- Mong Ping Location in Burma
- Coordinates: 21°21′00″N 99°1′00″E﻿ / ﻿21.35000°N 99.01667°E
- Country: Burma
- State: Shan State
- District: Kengtung District
- Township: Mong Ping Township

Area
- • Total: 3.25 sq mi (8.4 km^{2})
- Elevation: 1,535 ft (468 m)

Population (2023)
- • Total: 7,122
- Time zone: UTC+6.30 (MST)

= Mong Ping =

Mong Ping (မိုင်းပြင်းမြို့) is a town and seat of Mong Ping Township in Kengtung District, Shan State in eastern Myanmar.
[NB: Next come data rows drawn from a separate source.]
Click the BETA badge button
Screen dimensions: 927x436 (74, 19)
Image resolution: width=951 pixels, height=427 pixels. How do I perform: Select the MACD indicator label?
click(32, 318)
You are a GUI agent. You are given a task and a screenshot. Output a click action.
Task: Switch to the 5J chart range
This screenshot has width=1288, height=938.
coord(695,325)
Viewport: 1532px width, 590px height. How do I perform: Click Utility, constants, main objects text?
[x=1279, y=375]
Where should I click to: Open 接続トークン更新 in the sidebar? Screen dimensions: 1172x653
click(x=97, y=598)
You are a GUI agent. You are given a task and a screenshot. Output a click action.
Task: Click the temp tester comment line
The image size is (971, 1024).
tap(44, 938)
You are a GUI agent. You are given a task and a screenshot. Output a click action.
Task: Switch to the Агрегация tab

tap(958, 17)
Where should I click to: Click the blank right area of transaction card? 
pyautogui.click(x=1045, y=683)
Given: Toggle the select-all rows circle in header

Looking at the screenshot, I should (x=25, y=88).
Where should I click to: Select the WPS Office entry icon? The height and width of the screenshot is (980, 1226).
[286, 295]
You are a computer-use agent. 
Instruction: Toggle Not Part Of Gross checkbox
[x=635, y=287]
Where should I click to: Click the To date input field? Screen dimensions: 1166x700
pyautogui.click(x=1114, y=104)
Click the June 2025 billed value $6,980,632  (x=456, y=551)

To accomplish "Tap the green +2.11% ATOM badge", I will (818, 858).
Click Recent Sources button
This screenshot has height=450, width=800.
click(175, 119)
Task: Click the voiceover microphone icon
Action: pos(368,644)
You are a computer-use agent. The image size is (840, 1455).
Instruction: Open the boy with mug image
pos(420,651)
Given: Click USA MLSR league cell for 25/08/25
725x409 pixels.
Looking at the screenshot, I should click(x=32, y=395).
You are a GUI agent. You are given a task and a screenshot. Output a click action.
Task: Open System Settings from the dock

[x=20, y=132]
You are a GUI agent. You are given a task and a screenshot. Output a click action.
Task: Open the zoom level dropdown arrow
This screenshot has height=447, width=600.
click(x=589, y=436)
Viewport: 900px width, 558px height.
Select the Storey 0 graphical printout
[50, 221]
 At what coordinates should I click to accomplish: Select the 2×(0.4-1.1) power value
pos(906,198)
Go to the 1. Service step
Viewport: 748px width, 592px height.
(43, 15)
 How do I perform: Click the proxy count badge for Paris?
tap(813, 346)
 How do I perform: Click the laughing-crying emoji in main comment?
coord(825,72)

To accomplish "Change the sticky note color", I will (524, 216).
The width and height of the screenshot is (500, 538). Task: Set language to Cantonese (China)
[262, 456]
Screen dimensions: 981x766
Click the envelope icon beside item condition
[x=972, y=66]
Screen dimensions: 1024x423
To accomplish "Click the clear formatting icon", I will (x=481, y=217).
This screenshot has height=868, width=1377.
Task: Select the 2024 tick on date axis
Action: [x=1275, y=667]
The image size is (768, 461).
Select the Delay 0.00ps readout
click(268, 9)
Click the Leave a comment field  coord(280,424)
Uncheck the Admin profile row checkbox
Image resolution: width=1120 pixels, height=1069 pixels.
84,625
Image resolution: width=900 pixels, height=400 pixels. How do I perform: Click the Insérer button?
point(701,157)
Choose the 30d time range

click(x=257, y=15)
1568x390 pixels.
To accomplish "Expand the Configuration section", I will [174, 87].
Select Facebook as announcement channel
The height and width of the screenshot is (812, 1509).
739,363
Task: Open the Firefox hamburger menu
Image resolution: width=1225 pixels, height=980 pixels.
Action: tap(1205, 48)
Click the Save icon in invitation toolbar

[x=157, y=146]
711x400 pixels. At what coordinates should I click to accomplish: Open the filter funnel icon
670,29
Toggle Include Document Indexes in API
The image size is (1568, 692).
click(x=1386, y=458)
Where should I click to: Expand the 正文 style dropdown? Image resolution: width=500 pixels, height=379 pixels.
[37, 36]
The town has 3 wards- Ah Lel Paing, Auk Zay Tan and Ping Sang of which Ping Sang is the most populous with 3,297 people in 2023. The town is not to be confused with the capital of the historical 19th century Mongping State, which in the Lawksawk area.

==Geography==
Mong Ping lies in a narrow valley about 60 km west of Kengtung. The entirety of the Mong Ping area is mountainous with high ranges running roughly in a north–south direction. The 1,831 m high Loi Wengwo mountain overlooks the narrow Mong Ping valley from the west.